# Stated problem
Gather every line in the records below that contains the word "Analytics", and copy each of those lines without changes.

Listed records start

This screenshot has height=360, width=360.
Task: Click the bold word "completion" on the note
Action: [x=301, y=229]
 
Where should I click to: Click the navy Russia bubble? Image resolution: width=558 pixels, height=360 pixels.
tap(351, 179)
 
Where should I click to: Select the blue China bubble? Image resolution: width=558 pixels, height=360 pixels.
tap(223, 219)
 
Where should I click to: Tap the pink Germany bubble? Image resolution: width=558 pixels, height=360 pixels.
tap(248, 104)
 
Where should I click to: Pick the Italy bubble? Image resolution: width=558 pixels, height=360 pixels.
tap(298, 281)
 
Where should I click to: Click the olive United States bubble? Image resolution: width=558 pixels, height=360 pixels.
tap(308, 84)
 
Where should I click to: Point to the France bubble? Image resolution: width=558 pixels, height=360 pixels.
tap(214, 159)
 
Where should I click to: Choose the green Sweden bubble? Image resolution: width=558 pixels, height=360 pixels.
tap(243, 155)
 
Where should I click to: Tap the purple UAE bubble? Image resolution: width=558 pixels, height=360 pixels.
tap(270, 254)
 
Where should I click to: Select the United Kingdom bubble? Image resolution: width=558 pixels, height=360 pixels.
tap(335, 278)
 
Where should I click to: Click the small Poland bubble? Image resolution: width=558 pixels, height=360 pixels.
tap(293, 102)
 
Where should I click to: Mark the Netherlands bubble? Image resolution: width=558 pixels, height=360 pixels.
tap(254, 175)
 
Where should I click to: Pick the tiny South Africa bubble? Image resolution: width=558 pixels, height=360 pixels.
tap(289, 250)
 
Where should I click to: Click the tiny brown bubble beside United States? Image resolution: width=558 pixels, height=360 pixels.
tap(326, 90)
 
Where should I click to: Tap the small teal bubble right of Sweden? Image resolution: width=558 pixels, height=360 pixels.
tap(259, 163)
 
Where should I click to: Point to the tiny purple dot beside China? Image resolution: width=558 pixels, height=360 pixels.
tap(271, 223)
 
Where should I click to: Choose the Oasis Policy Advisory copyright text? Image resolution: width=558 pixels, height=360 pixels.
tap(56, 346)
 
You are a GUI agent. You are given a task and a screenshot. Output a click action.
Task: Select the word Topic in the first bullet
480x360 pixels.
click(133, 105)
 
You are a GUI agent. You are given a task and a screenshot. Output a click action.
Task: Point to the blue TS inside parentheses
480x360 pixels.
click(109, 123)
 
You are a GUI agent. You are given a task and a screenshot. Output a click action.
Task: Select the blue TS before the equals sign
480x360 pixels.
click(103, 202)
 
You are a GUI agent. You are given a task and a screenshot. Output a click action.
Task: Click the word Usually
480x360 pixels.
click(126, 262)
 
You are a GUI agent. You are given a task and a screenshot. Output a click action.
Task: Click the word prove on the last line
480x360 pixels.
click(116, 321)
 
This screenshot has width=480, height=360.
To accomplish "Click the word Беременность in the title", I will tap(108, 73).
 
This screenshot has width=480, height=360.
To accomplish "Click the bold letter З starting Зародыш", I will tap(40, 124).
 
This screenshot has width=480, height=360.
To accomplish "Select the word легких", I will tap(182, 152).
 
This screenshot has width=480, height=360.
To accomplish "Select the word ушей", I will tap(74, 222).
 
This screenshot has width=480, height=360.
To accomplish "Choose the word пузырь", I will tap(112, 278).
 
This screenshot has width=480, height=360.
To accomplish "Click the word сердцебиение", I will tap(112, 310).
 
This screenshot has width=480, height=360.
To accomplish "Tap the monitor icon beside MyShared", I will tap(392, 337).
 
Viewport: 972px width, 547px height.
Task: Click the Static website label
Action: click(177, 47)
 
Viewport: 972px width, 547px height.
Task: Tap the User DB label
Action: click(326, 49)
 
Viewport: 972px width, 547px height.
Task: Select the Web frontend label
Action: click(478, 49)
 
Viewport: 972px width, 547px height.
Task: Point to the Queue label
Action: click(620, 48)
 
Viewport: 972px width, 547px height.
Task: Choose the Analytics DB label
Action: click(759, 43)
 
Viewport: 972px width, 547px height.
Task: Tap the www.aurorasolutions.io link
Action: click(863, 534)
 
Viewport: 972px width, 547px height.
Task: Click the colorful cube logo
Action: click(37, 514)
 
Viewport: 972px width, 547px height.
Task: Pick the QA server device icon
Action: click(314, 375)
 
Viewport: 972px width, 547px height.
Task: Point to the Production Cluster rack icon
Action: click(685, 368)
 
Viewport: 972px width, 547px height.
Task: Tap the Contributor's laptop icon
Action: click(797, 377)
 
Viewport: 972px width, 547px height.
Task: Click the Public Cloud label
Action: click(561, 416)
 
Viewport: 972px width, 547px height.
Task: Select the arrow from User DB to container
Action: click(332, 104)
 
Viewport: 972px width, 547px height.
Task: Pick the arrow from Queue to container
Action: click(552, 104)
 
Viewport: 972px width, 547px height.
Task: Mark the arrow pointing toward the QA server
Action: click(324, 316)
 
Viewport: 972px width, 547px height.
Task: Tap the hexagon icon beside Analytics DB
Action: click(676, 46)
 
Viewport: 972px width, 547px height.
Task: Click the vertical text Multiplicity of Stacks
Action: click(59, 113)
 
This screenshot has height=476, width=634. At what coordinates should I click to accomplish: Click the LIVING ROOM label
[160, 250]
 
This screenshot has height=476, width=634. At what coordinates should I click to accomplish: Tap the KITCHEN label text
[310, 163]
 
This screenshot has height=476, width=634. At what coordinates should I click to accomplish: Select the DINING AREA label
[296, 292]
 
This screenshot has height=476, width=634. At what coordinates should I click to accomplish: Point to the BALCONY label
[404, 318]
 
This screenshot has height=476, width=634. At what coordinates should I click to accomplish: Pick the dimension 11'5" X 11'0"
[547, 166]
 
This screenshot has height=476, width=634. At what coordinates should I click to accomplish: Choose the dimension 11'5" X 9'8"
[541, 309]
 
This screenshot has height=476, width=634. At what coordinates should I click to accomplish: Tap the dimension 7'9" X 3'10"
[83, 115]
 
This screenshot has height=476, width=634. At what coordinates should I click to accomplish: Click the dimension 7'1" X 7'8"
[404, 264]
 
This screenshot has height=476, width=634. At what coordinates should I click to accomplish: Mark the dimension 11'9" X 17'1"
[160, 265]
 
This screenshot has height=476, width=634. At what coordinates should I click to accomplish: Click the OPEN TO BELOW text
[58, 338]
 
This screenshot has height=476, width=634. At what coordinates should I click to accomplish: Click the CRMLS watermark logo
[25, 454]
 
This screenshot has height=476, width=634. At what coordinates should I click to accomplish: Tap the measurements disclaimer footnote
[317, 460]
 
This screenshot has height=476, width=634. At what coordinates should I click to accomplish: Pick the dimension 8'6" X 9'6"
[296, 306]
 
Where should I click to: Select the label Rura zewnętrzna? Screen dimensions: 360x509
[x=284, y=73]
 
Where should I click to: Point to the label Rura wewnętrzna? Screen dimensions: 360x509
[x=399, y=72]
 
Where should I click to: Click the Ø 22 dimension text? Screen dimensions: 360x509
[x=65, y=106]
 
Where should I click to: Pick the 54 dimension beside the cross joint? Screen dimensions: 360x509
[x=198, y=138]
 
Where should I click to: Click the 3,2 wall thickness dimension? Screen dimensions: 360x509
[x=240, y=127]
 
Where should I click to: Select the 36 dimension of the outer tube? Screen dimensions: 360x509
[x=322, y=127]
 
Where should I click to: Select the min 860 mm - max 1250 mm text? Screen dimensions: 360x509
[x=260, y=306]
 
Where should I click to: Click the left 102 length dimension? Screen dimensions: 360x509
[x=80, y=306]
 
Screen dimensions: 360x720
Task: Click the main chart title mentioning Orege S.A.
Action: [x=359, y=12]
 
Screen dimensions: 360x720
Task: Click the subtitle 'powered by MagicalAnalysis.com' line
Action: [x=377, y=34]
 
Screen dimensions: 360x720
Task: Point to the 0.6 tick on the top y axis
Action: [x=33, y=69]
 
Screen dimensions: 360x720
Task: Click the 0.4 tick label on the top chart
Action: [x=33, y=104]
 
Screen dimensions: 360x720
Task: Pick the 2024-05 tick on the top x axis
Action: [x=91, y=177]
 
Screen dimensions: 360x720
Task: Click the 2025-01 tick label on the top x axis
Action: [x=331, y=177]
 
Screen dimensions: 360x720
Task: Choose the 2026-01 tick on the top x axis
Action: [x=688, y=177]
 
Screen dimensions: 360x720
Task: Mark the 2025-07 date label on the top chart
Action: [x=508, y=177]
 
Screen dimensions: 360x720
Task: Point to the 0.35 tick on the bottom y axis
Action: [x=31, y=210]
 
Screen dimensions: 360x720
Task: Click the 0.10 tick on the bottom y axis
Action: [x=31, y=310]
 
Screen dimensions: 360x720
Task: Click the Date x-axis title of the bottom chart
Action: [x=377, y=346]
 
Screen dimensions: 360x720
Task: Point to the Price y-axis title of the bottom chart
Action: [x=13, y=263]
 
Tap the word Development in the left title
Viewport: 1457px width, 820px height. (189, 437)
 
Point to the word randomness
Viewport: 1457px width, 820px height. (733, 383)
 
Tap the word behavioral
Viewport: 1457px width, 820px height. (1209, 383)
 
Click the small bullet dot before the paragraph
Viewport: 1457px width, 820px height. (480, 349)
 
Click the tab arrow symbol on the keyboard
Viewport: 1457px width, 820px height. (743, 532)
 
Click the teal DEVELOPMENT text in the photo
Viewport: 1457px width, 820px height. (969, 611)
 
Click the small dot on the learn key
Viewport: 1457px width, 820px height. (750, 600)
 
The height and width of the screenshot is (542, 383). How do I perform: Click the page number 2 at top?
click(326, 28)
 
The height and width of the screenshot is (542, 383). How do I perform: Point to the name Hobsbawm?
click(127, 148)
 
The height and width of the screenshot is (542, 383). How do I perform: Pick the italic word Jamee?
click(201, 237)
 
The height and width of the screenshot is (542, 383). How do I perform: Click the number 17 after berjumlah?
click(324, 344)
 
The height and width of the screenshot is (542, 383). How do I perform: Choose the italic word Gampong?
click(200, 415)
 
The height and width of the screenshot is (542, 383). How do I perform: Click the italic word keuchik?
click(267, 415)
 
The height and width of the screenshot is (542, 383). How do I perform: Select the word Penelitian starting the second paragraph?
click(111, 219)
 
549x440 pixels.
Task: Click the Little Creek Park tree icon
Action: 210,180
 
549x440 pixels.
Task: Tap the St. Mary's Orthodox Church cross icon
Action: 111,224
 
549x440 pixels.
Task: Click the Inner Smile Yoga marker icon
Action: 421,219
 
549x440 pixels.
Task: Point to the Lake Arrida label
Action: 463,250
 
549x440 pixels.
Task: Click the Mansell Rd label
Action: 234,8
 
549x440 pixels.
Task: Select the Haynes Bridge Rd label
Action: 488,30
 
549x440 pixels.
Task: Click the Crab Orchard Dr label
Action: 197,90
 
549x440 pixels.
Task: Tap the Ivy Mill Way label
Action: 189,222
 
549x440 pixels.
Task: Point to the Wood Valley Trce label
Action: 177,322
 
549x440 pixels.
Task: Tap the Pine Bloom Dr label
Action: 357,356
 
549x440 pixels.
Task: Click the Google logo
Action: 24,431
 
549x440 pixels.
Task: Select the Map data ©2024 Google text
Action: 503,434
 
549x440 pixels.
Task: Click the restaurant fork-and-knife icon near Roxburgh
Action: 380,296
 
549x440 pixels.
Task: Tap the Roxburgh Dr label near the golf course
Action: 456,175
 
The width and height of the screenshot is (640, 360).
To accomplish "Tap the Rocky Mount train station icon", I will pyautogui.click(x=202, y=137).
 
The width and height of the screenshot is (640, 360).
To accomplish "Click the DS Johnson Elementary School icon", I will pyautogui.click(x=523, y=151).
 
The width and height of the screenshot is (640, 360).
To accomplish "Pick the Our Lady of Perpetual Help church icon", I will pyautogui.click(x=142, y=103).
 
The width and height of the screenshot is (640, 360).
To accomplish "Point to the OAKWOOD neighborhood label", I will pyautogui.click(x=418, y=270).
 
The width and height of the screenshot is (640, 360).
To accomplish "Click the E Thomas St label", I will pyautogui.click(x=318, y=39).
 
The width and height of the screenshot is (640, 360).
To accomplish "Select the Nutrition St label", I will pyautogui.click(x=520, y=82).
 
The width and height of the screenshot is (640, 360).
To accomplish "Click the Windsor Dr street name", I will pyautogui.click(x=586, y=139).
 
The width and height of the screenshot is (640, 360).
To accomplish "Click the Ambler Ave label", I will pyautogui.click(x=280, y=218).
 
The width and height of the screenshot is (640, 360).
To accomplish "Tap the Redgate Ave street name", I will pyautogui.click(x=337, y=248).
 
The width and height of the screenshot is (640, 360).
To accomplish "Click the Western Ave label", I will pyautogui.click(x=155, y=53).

Listed records end

# Completed exercise
Task: Choose the Analytics DB label
Task: Tap the hexagon icon beside Analytics DB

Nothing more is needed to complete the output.